TAX ALERT | December 06, 2022
Authored by RSM US LLP
Executive Summary: Massachusetts issues guidance following VAS Holdings case
The Massachusetts Department of Revenue issued Technical Information Release (TIR) 22-14 explaining its position on the Supreme Judicial Court’s decision in VAS Holdings & Investments LLC v. Commissioner of Revenue. The guidance clarifies how the department will apply the Court’s decision to source and tax gains from the sale of pass-through entity interests.
On Nov. 30, 2022, the Massachusetts Department of Revenue issued Technical Information Release (TIR) 22-14 explaining its position on the Massachusetts Supreme Judicial Court’s (SJC) decision in VAS Holdings & Investments LLC v. Commissioner of Revenue. The case, decided in May of 2022, addressed the issue of whether the state could tax the owners of an out-of-state S corporation on the gain associated with the sale of an interest in a lower-tier pass-through entity (PTE) doing business in Massachusetts. The S corporation and PTE were not engaged in a unitary business, and the shareholders of the S corporation were not actively engaged in the PTE’s management.
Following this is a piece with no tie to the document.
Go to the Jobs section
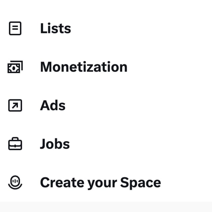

The state high court held that there was no constitutional prohibition preventing Massachusetts from imposing a tax on the gain of the S corporation based solely on the apportionment factors of the underlying PTE; however, the Court ruled in favor of the taxpayer because state law did not authorize this type of taxation in the absence of a unitary business relationship. For a more detailed overview and analysis of the VAS case, please refer to our alert: Massachusetts high court rules out of state investor not taxable on partnership interest gain.
The TIR explains the department’s interpretation of the SJC decision as it applies prospectively and discusses the circumstances in which it will allow abatements for past tax periods. The guidance emphasizes that the holding in the VAS Holdings case is specific to the facts of the case, so the purpose of the TIR is to explain how the decision will be applied to other fact patterns. The content in the guidance focuses generally on situations where the department believes the decision will not apply. As a result, most of the examples in the guidance (outlined below) describe fact patterns where the state will consider a portion or all of the gain on a sale of a PTE interest to be properly sourced to and taxable in the state of Massachusetts:
- The department will not consider VAS Holdings to apply in situations where a PTE and its non-domiciliary corporate owner are engaged in a unitary business. This includes situations where the investment in the PTE serves an operational function to the corporate owner and situations where the corporate owner indirectly engages in unitary business operations through ownership in a tiered PTE structure.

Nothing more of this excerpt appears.